Inevitably someone will ask, "But what if I find listed welding cable?"

Even if by some chance you do find listed welding cable, it's listed for welding applications, not for temporary power hook-ups.

One final question for you all.

How is the piece of yellow tape on the tails a code violation? Again, bonus points if you can cite (Yes Derek, I spelled it right this time.) the relevant section of code.


----------



## chausman

cdub260 said:


> How is the piece of yellow tape on the tails a code violation? Again, bonus points if you can cite (Yes Derek, I spelled it right this time.) the relevant section of code.


 
It's not fire proof/resistant?


Sent from my iPad using Tapatalk


----------



## techieman33

I'm to young to have seen that style of cam I guess. We do have 7 of those dimmer packs in the building though and they have never let us down. 3 that are permanent in our black box and 4 that float around and get hooked up for things like ballets, or in the ballroom, etc. There are also multiple ways to wire them up, we have 220 plugs we can attach, or we can wire them up 3 phase to a distro depending on where we need them and how much power we need.


----------



## gafftapegreenia

Ah, so Tweco and Trico are two VERY different things, but but greatly frowned upon.


----------



## dramatech

Derek,

As I understand it, "W" means that the cable has a much thicker insulation and is good for placement on the ground.

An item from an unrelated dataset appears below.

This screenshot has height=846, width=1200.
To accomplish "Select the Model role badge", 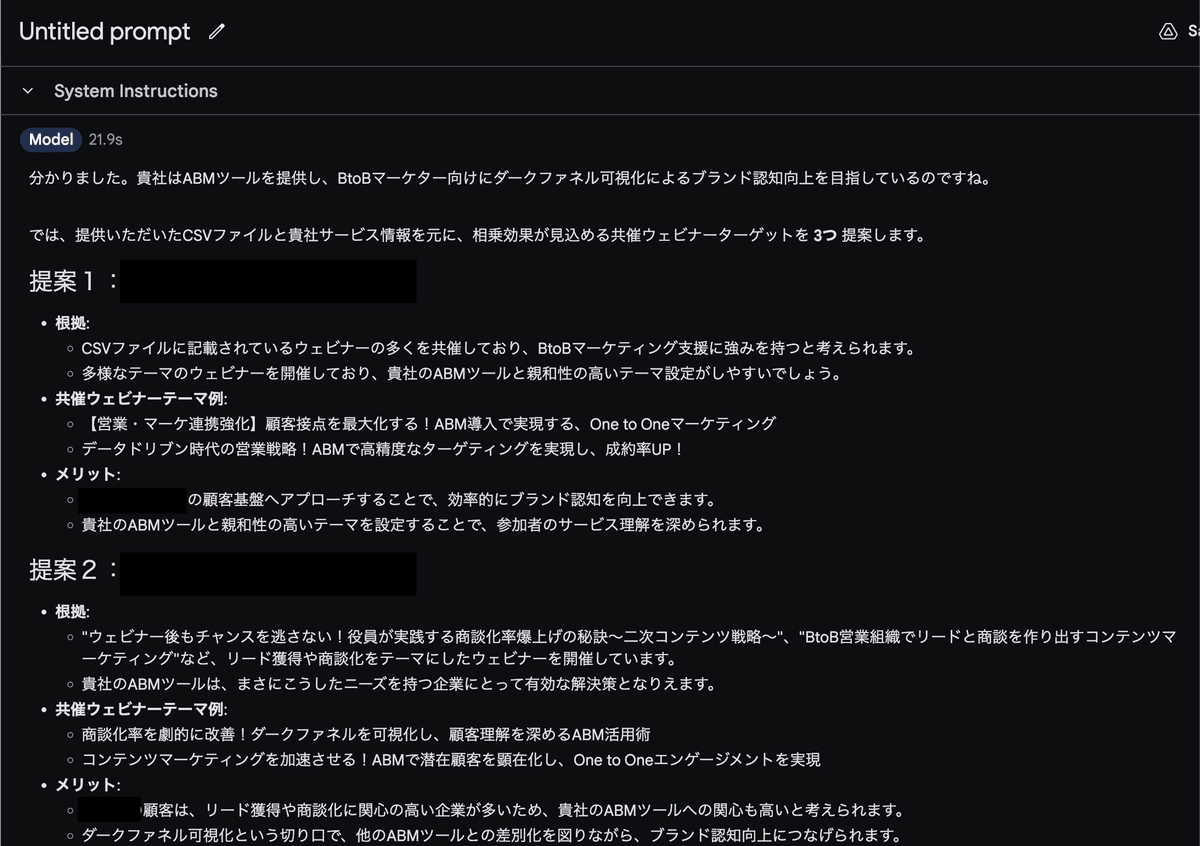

For several years, I worked for a very small company that built ice skating rinks on theatre stages. When I first got there, they were using tweco connectors with welding cable for powering the chilling equipment. I eventually got them to convert to cam-loks with stage and lighting cable.
When doing a rink at the Miami-Dade county fair, we were told that we would have to have "W" cable the next time we came. They were requiring it of all the carnival rides. They quoted, but I am not sure by which authority, that all outdoor cabling used in by carnivals and placed on the ground must be "W" cable.
We built our next three travelling rink units with "W" cable. within our company, we used the "W" to mean weather impervious cable. I'm sure that is not the official designation.
The insulation on the "W" cable is so much thicker than SC cable, that the entry point on the camloks for cable had to be cut for 4/0 when used with 2/0 cable.

While this is not an official explanation that would be given by Steve Terry, it is as I have learned it.

Tom Johnson


----------



## STEVETERRY

dramatech said:


> Derek,
> 
> As I understand it, "W" means that the cable has a much thicker insulation and is good for placement on the ground.
> 
> For several years, I worked for a very small company that built ice skating rinks on theatre stages. When I first got there, they were using tweco connectors with welding cable for powering the chilling equipment. I eventually got them to convert to cam-loks with stage and lighting cable.
> When doing a rink at the Miami-Dade county fair, we were told that we would have to have "W" cable the next time we came. They were requiring it of all the carnival rides. They quoted, but I am not sure by which authority, that all outdoor cabling used in by carnivals and placed on the ground must be "W" cable.
> We built our next three travelling rink units with "W" cable. within our company, we used the "W" to mean weather impervious cable. I'm sure that is not the official designation.
> The insulation on the "W" cable is so much thicker than SC cable, that the entry point on the camloks for cable had to be cut for 4/0 when used with 2/0 cable.
> 
> While this is not an official explanation that would be given by Steve Terry, it is as I have learned it.
> 
> Tom Johnson


 
There is some confusion here, and no wonder.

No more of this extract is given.